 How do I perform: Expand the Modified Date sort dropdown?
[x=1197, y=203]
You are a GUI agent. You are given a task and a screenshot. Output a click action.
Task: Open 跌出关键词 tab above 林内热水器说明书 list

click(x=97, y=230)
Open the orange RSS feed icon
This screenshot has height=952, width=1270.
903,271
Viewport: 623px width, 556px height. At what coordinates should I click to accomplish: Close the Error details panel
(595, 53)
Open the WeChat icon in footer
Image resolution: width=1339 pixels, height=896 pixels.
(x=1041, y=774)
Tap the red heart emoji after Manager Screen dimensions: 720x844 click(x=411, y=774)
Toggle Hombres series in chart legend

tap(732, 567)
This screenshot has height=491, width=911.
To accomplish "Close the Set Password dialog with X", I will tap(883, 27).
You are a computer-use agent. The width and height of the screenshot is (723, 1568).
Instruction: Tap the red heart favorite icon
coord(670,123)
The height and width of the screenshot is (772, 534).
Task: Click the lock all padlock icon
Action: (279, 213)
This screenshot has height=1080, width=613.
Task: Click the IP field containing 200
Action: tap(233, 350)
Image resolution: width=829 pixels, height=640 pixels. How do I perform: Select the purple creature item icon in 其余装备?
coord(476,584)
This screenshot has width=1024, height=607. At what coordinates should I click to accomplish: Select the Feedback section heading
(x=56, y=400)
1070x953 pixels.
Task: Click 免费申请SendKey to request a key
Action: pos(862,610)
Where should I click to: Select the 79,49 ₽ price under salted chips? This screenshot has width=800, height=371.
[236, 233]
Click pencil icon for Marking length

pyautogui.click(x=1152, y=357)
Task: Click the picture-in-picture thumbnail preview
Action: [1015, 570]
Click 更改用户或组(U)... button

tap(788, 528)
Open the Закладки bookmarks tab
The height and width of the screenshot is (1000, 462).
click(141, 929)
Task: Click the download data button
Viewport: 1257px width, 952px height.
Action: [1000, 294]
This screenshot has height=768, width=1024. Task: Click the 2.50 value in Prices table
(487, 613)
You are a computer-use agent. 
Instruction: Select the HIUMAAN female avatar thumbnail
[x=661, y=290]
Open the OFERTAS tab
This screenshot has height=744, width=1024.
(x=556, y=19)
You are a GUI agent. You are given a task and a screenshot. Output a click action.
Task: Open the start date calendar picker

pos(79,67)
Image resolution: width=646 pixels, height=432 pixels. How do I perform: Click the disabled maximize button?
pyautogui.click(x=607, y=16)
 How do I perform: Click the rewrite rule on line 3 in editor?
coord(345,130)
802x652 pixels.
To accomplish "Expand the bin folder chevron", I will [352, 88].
# # # # # # #
— INSTRUCTION —
Please set out the listing above as a numbered list, from its first line up to and including the line with "will tap(883, 27).", leaving out any blank lines.

— WRITTEN ANSWER —
1.  How do I perform: Expand the Modified Date sort dropdown?
2. [x=1197, y=203]
3. You are a GUI agent. You are given a task and a screenshot. Output a click action.
4. Task: Open 跌出关键词 tab above 林内热水器说明书 list
5. click(x=97, y=230)
6. Open the orange RSS feed icon
7. This screenshot has height=952, width=1270.
8. 903,271
9. Viewport: 623px width, 556px height. At what coordinates should I click to accomplish: Close the Error details panel
10. (595, 53)
11. Open the WeChat icon in footer
12. Image resolution: width=1339 pixels, height=896 pixels.
13. (x=1041, y=774)
14. Tap the red heart emoji after Manager Screen dimensions: 720x844 click(x=411, y=774)
15. Toggle Hombres series in chart legend
16. tap(732, 567)
17. This screenshot has height=491, width=911.
18. To accomplish "Close the Set Password dialog with X", I will tap(883, 27).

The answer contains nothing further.